The thermocompression step in the present invention is to allow the surface of the surface-modified polarizer and the surface of the protective film to contact with each other tightly under a pressure provided by pinch rollers under heating, and in turn to cause a chemical reaction providing the adhesion. The temperature for heating the pinch rollers is not particularly limited, as long as a sufficient amount of heat can be provided to cause the reaction between the protective film and the surface-modified polarizer. Problems, such as warps, curls, cracks, and the like, likely occur when the protective film and the polarizer are overheated. To avoid such problems, the temperature for heating is preferably 80 to 200° C., and more preferably 90 to 150° C. Heating time (that is, the time needed for the thermocompression) is not particularly limited and preferably less than 5 seconds. The pressure provided by the pinch rollers to perform the thermocompression is not particularly limited, as long as the pressure is sufficient for the lamination of the protective film and the surface-modified polarizer.
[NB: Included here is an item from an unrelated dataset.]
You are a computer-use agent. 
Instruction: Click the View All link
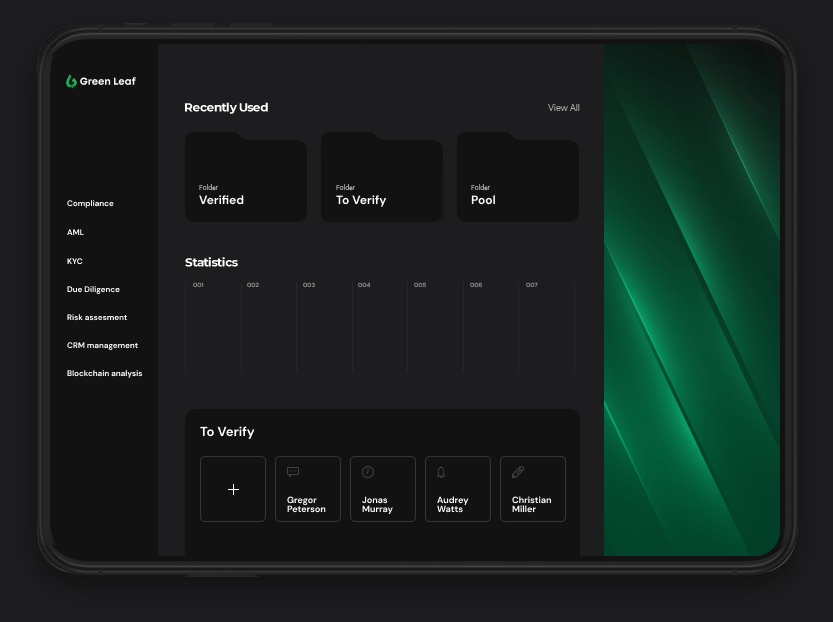click(x=563, y=108)
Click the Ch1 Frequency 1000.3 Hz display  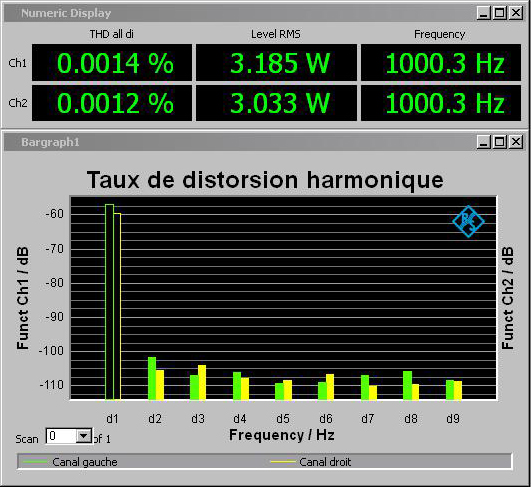point(441,63)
FIG. 4 is a schematic combination diagram showing the adhesion of a surface-modified polarizer to a protective film according to the present invention. The carboxylic groups carried on the surface of the polarizer 30 react with the hydroxyl groups on the surface of the protective film 36 to form ester groups 38, leading a good adhesion.
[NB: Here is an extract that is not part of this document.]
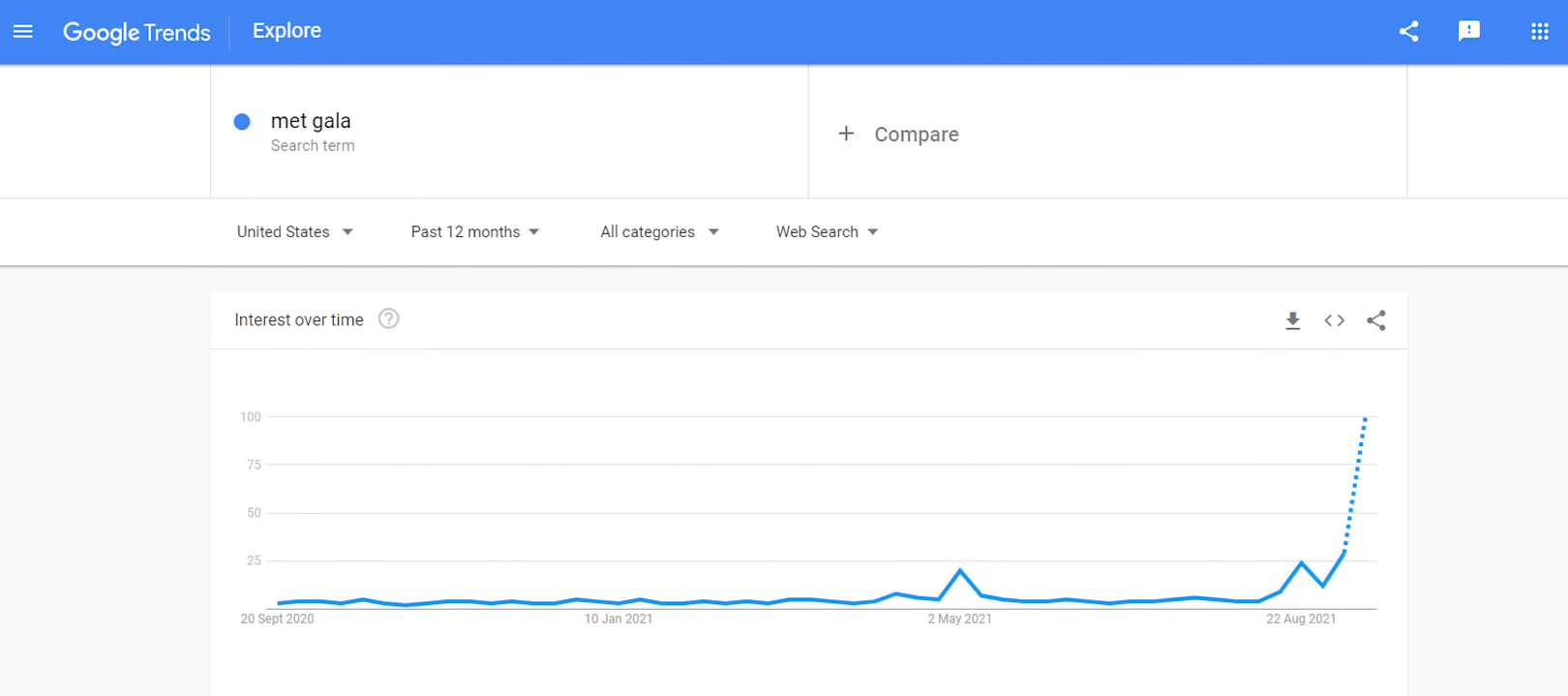Viewport: 1568px width, 696px height.
Task: Open the send feedback icon
Action: pyautogui.click(x=1468, y=32)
A preheating step may be optionally performed before the lamination of the protective film and the surface-modified polarizer, such that the polarizing sheet obtained may have a certain adhesion strength even using pinch rollers at a relatively lower temperature. When the protective film is preheated, the heat may be transferred faster from the pinch rollers to the interface of the protective film and the polarizer to cause a chemical reaction. The preheating step may be accomplished by, for example, oven, IR, or additional heating rollers. The temperature for the preheating is not particularly limited as long as un-desired defects, such as warps, curls or recesses, will not occur to the protective films. Various ways for performing the preheat step can be used alone or in a combination.

Before the lamination, a wetting liquid may be further added to an interface between the polarizer and the protective film to help expelling air bubbles to improve the tight lamination of the polarizer and the protective film. The wetting liquid may also serve as a reaction medium for accelerating the reaction.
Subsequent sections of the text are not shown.